Press Releases

Posted on: February 15, 2017

NCDA Returns more than $17,000 to Woman Victimized in IRS Scam

MINEOLA, N.Y. – Nassau County District Attorney Madeline Singas announced that $17,900 has been returned to a woman who lost it as a result of an IRS impersonation scam.

The 64-year-old victim received calls threatening to arrest her in July, August and September 2016 by men on the phone claiming to be IRS agents. On each occasion, the men told the victim that she owed back taxes and must immediately deposit the money into a Bank of America account to avoid arrest. The victim deposited $8,900 into an account on July 25 and $9,000 on Aug. 4. On two other occasions she was told that she would be arrested and lose her house if she didn’t send more money.

After all the demands for payment of money owed, but never receiving any documentation in the mail, the victim suspected she was being scammed. On Sept. 27, the victim told employees at Bank of America about her concerns and she was told to call the police immediately.

The case was assigned to the Nassau County Police Department’s Crimes Against Property Squad and following an investigation, the NCPD requested a warrant be issued to seize the funds in the Bank of America accounts. The money was held and not distributed to the account holders, located in Texas and California who were contacted by NCPD.

The investigation is ongoing.

The account holders did not claim any rights to the funds and signed affidavits consenting to such money being returned to the rightful owner.  Oct.6, 2016, Bank of America issued a $17,900 check payable to the NCDA.  With all the known information, the court found sufficient evidence to sign an order authorizing the office to return the money to the victim, as the rightful owner. The court authorized the funds be released to the victim on Jan. 6 and the check given to her on Jan. 26.

“Scammers are calling New York residents from phony numbers that are altered to look like they are coming from the IRS in Washington,” DA Singas said. “Often these scammers threaten to send the police or begin the home foreclosure process. State and federal authorities never make unsolicited phone calls demanding personal information or money, and anyone receiving this kind of call should hang up and report the call to my office immediately.”

Nassau County Police Commissioner Thomas Krumpter said: “The individuals that prey on our residents, many of which are our senior citizens, will realize that there is no tolerance for these types of crimes in Nassau County.  I would also like to congratulate our investigators in the Crimes Against Property Squad and the District Attorney’s Office for a job well done.  Lastly, I would like to remind our residents to call the police to report any type of incident where they believe they are the victim of a scam.”

DA Singas said government-impersonating scammers are getting more sophisticated – they may have the last four digits of your social security number, send authentic-looking emails (sometimes in combination with a phone scam), play background noise to simulate a call center, or create a series of phone calls from purportedly different sources.

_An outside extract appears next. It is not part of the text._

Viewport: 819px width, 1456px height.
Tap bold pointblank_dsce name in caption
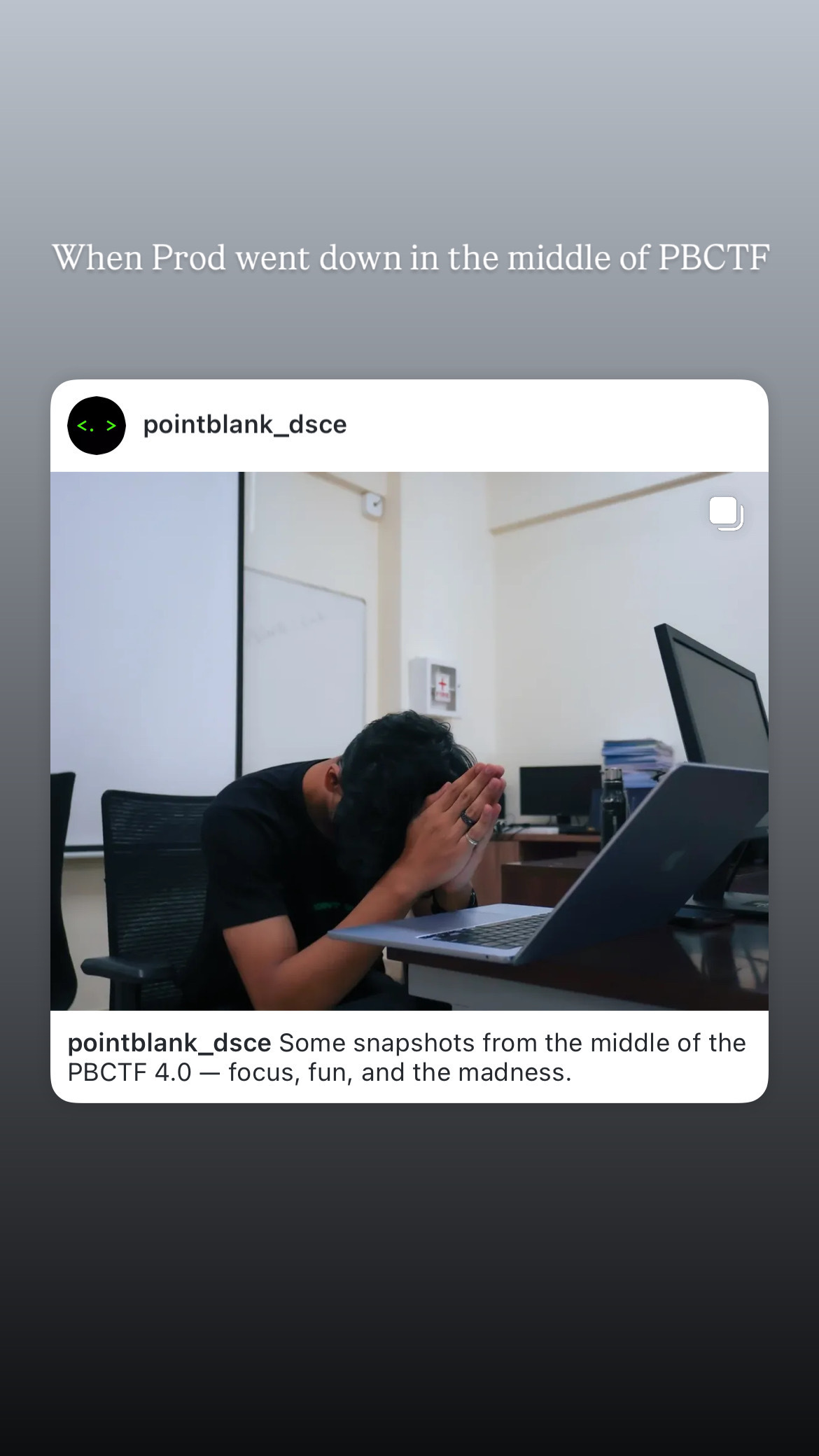169,1043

It is important for taxpayers to know that the IRS:
•Never asks for credit card, debit card or prepaid card information over the telephone.
 
•Never insists that taxpayers use a specific payment method to pay tax obligations.
 
•Never requests immediate payment over the telephone and will not take enforcement action immediately following a phone conversation; taxpayers usually receive prior notification of IRS enforcement action involving IRS tax liens or levies.
If you get a phone call from someone claiming to be from the IRS, here’s what you should do:
•If you know you owe taxes or you think you might owe taxes, call the IRS at 1-800-829-1040. The IRS employees at that line can help you with a payment issue, if there really is such an issue.
•If you know you don’t owe taxes or have no reason to think that you owe any taxes (for example, you’ve never received a bill or the caller made some bogus threats as described above), then call and report the incident to the Treasury Inspector General for Tax Administration (TIGTA) at 1-800-366-4484.
•You can file a complaint using the FTC Complaint Assistant; choose “Other” and then “Imposter Scams.” If the complaint involves someone impersonating the IRS, include the words “IRS Telephone Scam” in the notes.
•If you believe you have been the victim of a scam – call 911.
 
Anyone who believes they may have been a victim of tax fraud can call the NCDA’s Tax Crimes Tip Line at (516) 571-7755, Option 2.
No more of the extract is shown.